Frankreich (Rezeption)

Bruckners Name tauchte in Frankreich zum ersten Mal am 27. und 28.4.1869 in den Zeitungen Espérance (Courrier de Nancy) und Impartial de l‘Est anlässlich seiner Auftritte als Organist in Nancy auf. Erst am 18.3.1894 war der Symphoniker Bruckner in Frankreich zu hören: Charles Lamoureux (1834–1899) und sein Orchester spielten in Paris die Dritte Symphonie (in der Fassung von 1889) – erst 1908 folgte die nächste Aufführung einer vollständigen Symphonie. Der französische Bruckner-Forscher Paul-Gilbert Langevin spricht in seiner Bruckner-Monografie (1977) von drei Perioden („drei Wellen“) bei den Bemühungen um Bruckners Werke in Paris. Die erste erstreckt sich 1894–1911, sie ist – so kann man resümieren – allgemeinem Unverständnis begegnet und findet mit dem Ersten Weltkrieg ihr Ende.

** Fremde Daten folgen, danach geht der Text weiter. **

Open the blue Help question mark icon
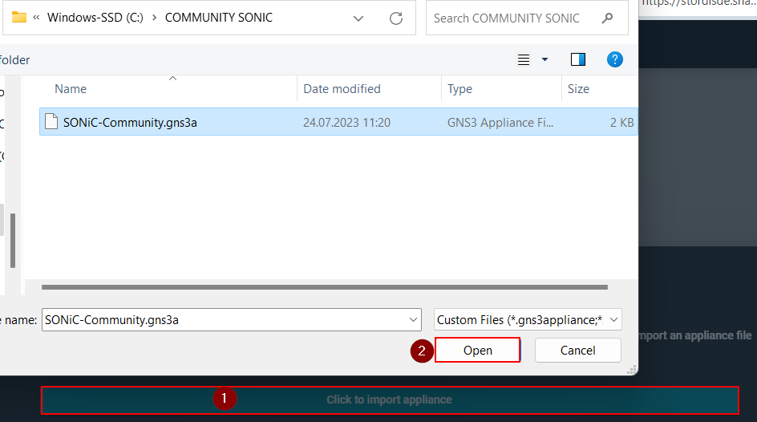Viewport: 757px width, 422px height. point(615,59)
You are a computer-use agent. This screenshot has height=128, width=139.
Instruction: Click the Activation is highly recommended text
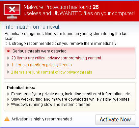[x=42, y=119]
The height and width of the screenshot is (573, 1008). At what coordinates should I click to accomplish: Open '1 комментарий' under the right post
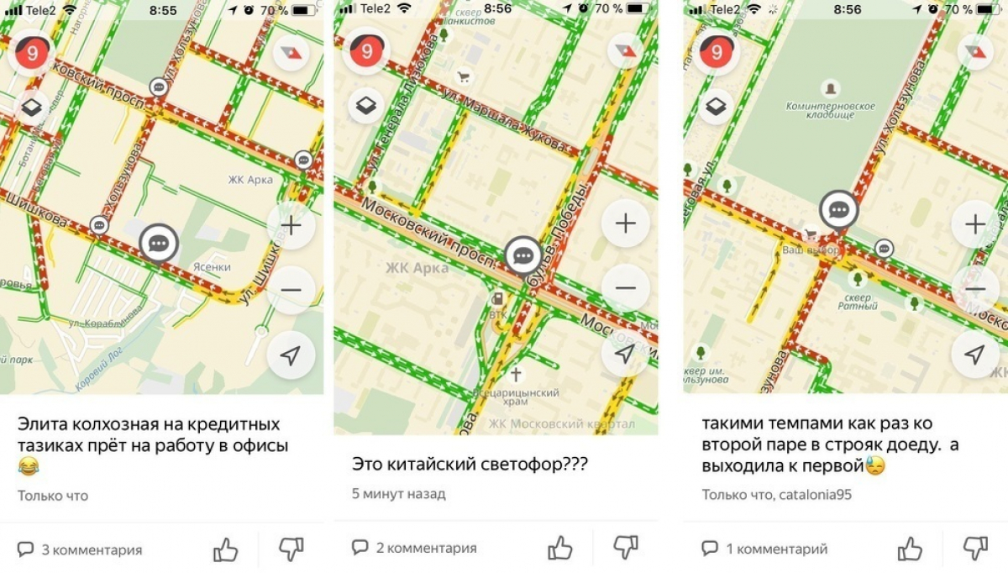point(764,549)
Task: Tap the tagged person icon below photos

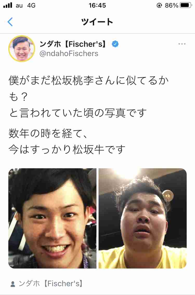Action: tap(13, 284)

Die zweite hat 1927/28 ihren Höhepunkt und wird durch einige Wiederholungen der Fünften und Siebenten Symphonie verlängert, bis sie in der Epoche des Nationalsozialismus zum Erliegen kommt. Ein langes Verstummen in der Geschichte der französischen Bruckner-Rezeption war – wie auch international (außerhalb des damaligen Deutschen Reiches) zu beobachten – die Folge und dauerte bis zum Ende der 1950er Jahre, wobei auch die Nachwirkungen aus der Zeit des besetzten Frankreich zu einem falschen Bild von Bruckner geführt haben: Aufführungen des Te Deum durch einen Kölner Chor und der Siebenten unter Carl Schuricht wurden abgesetzt. Erst in den 1960er Jahren ist dann ein entscheidendes Wiederaufleben der Bruckner-Pflege zu konstatieren. Langevin wollte mit Zusammenstellungen jeweiliger „Idealfassungen“ der in verschiedenen autorisierten Fassungen überlieferten Bruckner-Symphonien den seiner Erfahrung nach besonderen französischen Vorstellungen entgegenkommen.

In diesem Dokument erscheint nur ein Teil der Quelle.